What you have to do: Go line by line through the records below. Copy whichever lines contain the string "width".

────

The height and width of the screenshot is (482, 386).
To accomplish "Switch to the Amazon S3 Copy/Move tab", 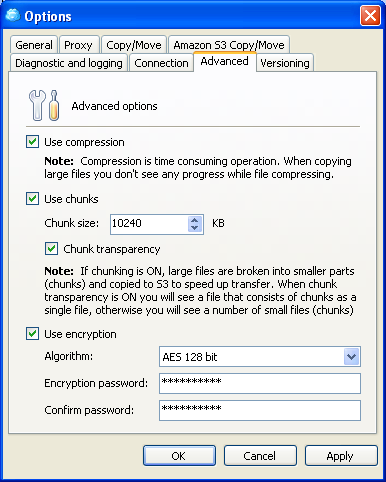I will pos(229,45).
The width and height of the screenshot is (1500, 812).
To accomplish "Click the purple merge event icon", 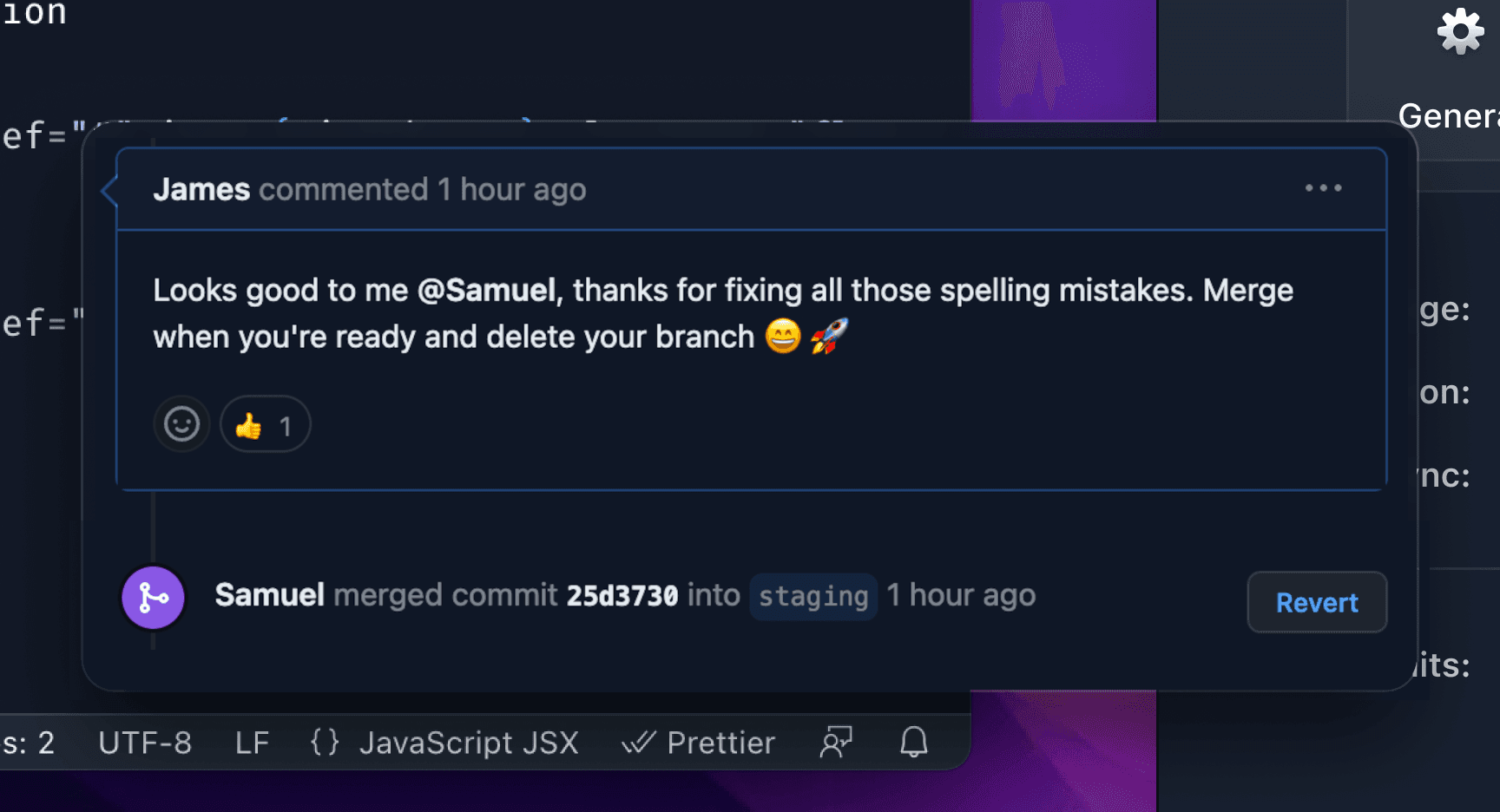I will pos(154,598).
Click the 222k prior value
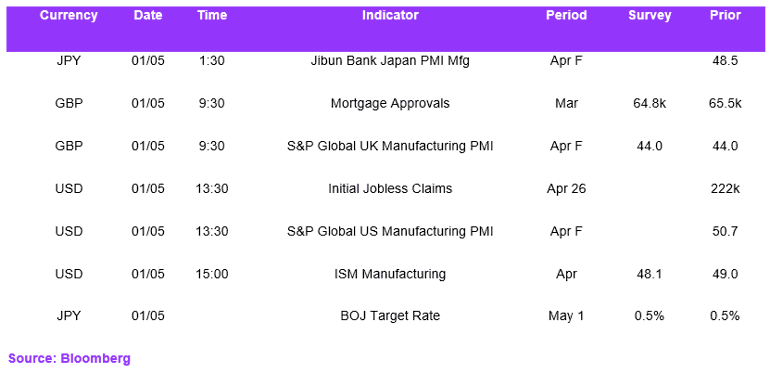Screen dimensions: 770x372 (725, 189)

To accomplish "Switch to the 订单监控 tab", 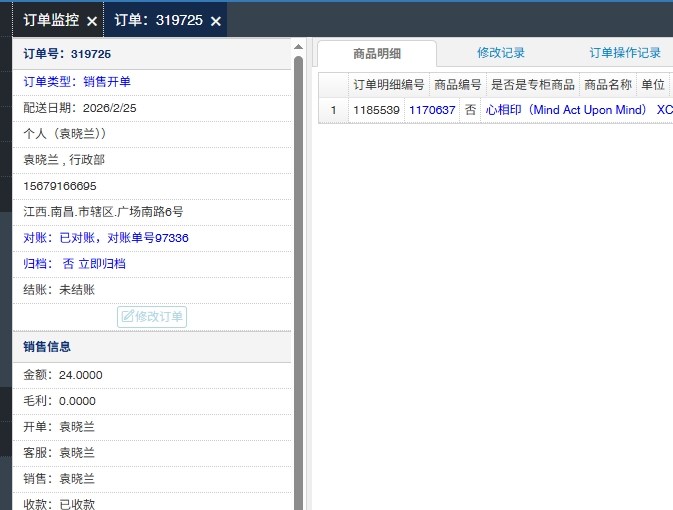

────

Your response:
The height and width of the screenshot is (482, 386).
The width and height of the screenshot is (1500, 812).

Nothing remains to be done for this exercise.